The Self-Service Dilemma: Why We Need to Restore Trust in Phone Calls

The last few years of customer service and support trends have been defined by one thing above all else: self-service. In theory, self-service channels offer a win-win scenario for customers and enterprises.

For customers, self-service channels offer more modern, convenient ways to solve their problems that don’t involve hold times or phone tree issues. And for enterprises, self-service channels should significantly improve cost efficiency. According to Gartner research, live chat and email cost an average of $8.01 per contact, whereas self-service channels cost $0.10 per contact.

This win-win theory has led your customers to invest heavily in self-service customer support. But for carriers, it’s time to take a closer look. Listen to your customers—traditional phone calls are still critical for service.


The Reality About Self-Service Channels

Despite widespread belief that self-service channels will streamline support and reduced costs, your customers are starting to experience the opposite effect. Even with so much money being invested in self-service channels, Gartner studies have found that just 9 percent of customers can fully resolve their issues with them.
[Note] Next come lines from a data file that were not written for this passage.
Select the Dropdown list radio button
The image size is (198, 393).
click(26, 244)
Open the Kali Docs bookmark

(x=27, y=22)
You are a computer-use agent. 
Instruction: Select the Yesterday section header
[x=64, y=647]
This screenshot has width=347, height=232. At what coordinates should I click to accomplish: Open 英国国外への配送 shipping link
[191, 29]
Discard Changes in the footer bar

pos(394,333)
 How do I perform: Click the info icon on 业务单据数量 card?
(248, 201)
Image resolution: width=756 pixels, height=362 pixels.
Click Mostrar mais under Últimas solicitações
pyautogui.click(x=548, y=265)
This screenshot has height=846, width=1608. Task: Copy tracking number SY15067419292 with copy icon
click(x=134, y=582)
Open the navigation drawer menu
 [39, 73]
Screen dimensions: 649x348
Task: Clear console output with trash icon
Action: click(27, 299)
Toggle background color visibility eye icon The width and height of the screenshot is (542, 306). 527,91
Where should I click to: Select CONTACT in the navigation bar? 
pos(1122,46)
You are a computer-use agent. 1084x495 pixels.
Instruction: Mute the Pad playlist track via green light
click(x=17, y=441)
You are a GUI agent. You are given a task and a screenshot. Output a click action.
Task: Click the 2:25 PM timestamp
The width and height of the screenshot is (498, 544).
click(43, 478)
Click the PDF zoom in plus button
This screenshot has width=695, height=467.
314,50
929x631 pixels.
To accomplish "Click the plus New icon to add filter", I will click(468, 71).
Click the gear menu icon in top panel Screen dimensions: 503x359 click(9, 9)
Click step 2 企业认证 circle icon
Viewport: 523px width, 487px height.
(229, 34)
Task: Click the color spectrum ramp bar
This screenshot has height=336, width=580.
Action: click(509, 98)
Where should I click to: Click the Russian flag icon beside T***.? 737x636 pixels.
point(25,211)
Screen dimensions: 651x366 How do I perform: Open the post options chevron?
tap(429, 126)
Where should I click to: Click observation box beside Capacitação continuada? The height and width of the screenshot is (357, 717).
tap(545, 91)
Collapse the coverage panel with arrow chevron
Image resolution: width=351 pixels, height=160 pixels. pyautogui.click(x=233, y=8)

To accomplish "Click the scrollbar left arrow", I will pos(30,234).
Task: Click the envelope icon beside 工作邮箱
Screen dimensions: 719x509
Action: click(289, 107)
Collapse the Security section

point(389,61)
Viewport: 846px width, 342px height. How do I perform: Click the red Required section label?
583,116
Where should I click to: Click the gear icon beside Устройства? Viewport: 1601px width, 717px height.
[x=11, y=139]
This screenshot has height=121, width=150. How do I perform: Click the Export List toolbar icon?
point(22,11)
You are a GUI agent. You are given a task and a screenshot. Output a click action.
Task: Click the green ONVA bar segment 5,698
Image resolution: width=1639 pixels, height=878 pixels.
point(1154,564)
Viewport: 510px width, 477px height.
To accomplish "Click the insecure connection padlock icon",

“This approach of ‘more and better channels’ isn’t living up to the promise of reduced live call volume and is only leading to more complex and costly customer interactions to manage. That becomes a ‘lose-lose’ for customers and the companies that are trying to serve them.”—Rick DeLisi, VP of Gartner’s Customer Service & Support practice

Rather than completing support requests in self-service channels, customers are getting part-way through solving a problem only to interact through live channels anyway.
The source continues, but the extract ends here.